Look for an elaboration on all of these features in subsequent articles in this series.

Next: ST condensed -- Templates and groups

3. Templates and groups

Contents

Overview

The StringTemplate library can be usefully applied in a range of more or less elaborate ways. At the modest end of the spectrum, an application program might just use StringTemplate as part of a structured process to insert a few values into short templates, in turn producing short output strings. The template texts might be provided as strings in the program itself, with no template files involved.  At a grander scale, an application defining famiies of related web pages might use dozens of lengthy templates, stored as a group of files in a directory.  Alternatively a code generator application might employ template-group files that each define a set of templates, with separate group files for different target languages.

In support of this variety of use cases, StringTemplate has features aligned to three somewhat distinct modes of operation.

Three modes of operation

Objects of the StringTemplate and StringTemplateGroup classes can be used in three different modes of operation.  Although most of StringTemplate's concepts are similar across all three modes, there is enough difference between them that it's important to be aware of the distinctions before plunging into the details.
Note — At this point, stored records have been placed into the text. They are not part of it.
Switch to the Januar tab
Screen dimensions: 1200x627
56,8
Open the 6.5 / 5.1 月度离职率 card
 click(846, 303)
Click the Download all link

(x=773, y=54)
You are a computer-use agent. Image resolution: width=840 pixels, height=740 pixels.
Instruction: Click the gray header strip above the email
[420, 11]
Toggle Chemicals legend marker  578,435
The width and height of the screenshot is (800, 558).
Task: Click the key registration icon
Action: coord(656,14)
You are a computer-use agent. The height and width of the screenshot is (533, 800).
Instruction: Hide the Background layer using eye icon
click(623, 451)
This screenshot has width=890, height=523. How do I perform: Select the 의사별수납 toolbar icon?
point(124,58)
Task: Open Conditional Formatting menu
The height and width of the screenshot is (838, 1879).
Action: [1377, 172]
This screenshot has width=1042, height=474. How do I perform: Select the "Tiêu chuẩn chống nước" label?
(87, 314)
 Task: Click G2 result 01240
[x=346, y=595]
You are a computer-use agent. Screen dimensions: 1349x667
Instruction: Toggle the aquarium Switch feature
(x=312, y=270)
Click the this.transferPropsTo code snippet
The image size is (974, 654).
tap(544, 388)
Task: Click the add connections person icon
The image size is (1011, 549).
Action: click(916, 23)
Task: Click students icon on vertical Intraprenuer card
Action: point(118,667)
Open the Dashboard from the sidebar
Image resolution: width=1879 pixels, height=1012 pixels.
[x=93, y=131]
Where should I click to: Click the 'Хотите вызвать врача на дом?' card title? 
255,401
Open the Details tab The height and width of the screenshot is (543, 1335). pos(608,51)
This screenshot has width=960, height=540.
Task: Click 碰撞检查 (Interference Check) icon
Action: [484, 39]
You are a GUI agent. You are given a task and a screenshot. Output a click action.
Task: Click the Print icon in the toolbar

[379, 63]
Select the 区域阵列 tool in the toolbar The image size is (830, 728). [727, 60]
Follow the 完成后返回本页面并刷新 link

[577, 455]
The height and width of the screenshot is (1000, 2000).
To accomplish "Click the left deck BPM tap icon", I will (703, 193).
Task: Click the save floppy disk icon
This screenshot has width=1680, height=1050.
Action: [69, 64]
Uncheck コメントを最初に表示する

The features of the three modes are described below.

Single-template mode

In this mode you are free to define and use many templates from strings or single-template files, but each one operates independently of any others. In this mode, templates cannot refer to each other.

  • Create template,  supplying template text from file or string:  Use one of the StringTemplate constructors
  • Expression delimiters: Default is $...$. Switch to <...> by using the StringTemplate constructor that allows specifying a different lexer.
  • Preparing to invoke a template
    • Use the StringTemplate object returned by the constructor, OR use that template's getInstanceOf() method to make a separate copy.
    • Set attributes

Template-group-directory mode: many *.st files

This mode introduces the idea of a template group, revolving around a StringTemplateGroup object. In template-group directory mode you can define many templates from a collection of single-template files housed in a distinct group directory. These templates can invoke each other to build up complex output. Other features of this mode:

  • Single-template filename pattern: *.st
  • Template name = name of file containing the template text (minus the ".st" extension)
  • When your program explicitly calls for a particular template, StringTemplate automatically searches the group directory and loads  any other templates your template references.
  • Optional periodic automatic refresh of in-memory StringTemplate objects from any template files which have changed.
  • Inheritance: The calling application can set up an inheritance relationship between groups, such that one group can inherit from another group, overriding the inherited templates in various ways.
  • Maps: Your code can define a map, which template expressions can use to translate one set of strings to another.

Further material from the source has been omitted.